- Problem requirements
Answer with the exact lines of the following material from the one containing "Task: Click the" through the one containing "Task: Open the #ObamaCommencement2020 trend", both end lines included.

:: Supplied records

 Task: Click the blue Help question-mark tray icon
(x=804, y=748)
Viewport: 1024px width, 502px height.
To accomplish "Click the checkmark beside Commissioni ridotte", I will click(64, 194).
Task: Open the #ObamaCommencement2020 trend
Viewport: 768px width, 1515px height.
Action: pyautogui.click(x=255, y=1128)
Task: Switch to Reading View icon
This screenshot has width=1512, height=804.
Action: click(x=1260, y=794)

::::
:: Supplied records

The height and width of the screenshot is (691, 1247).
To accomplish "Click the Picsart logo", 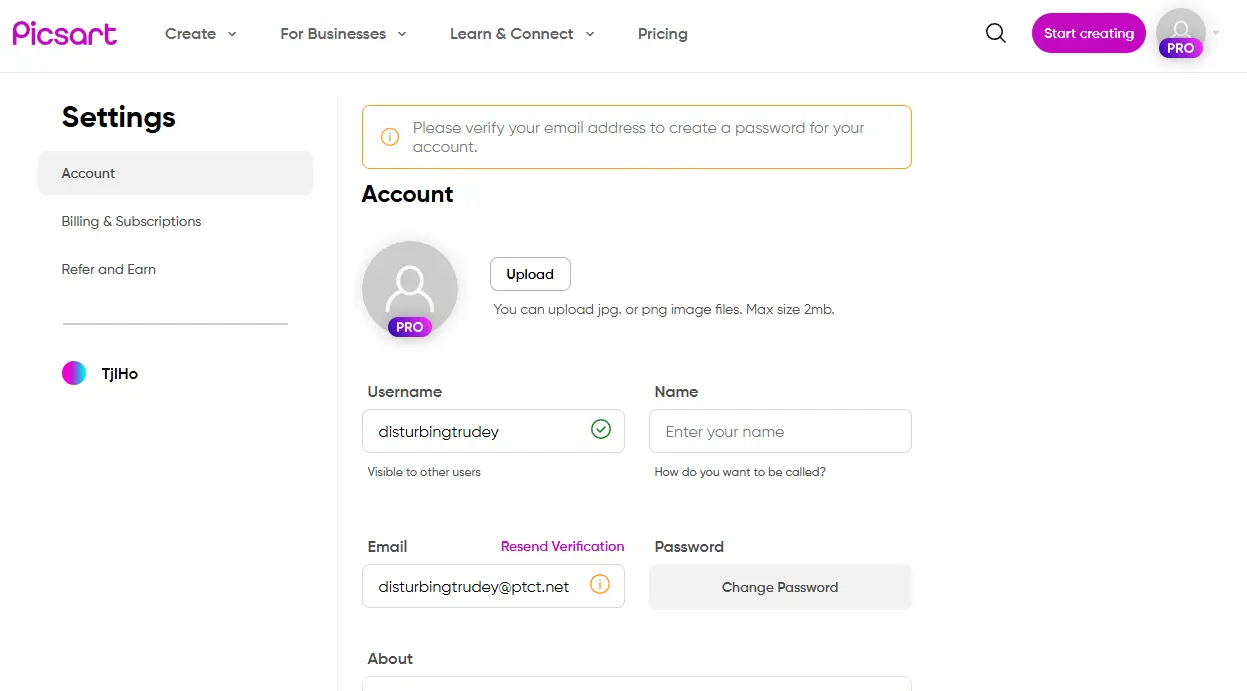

::::
:: Supplied records

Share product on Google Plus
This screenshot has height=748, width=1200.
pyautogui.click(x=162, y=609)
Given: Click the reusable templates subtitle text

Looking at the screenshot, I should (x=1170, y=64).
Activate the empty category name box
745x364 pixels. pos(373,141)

::::

- Reply
 Task: Click the blue Help question-mark tray icon
(x=804, y=748)
Viewport: 1024px width, 502px height.
To accomplish "Click the checkmark beside Commissioni ridotte", I will click(64, 194).
Task: Open the #ObamaCommencement2020 trend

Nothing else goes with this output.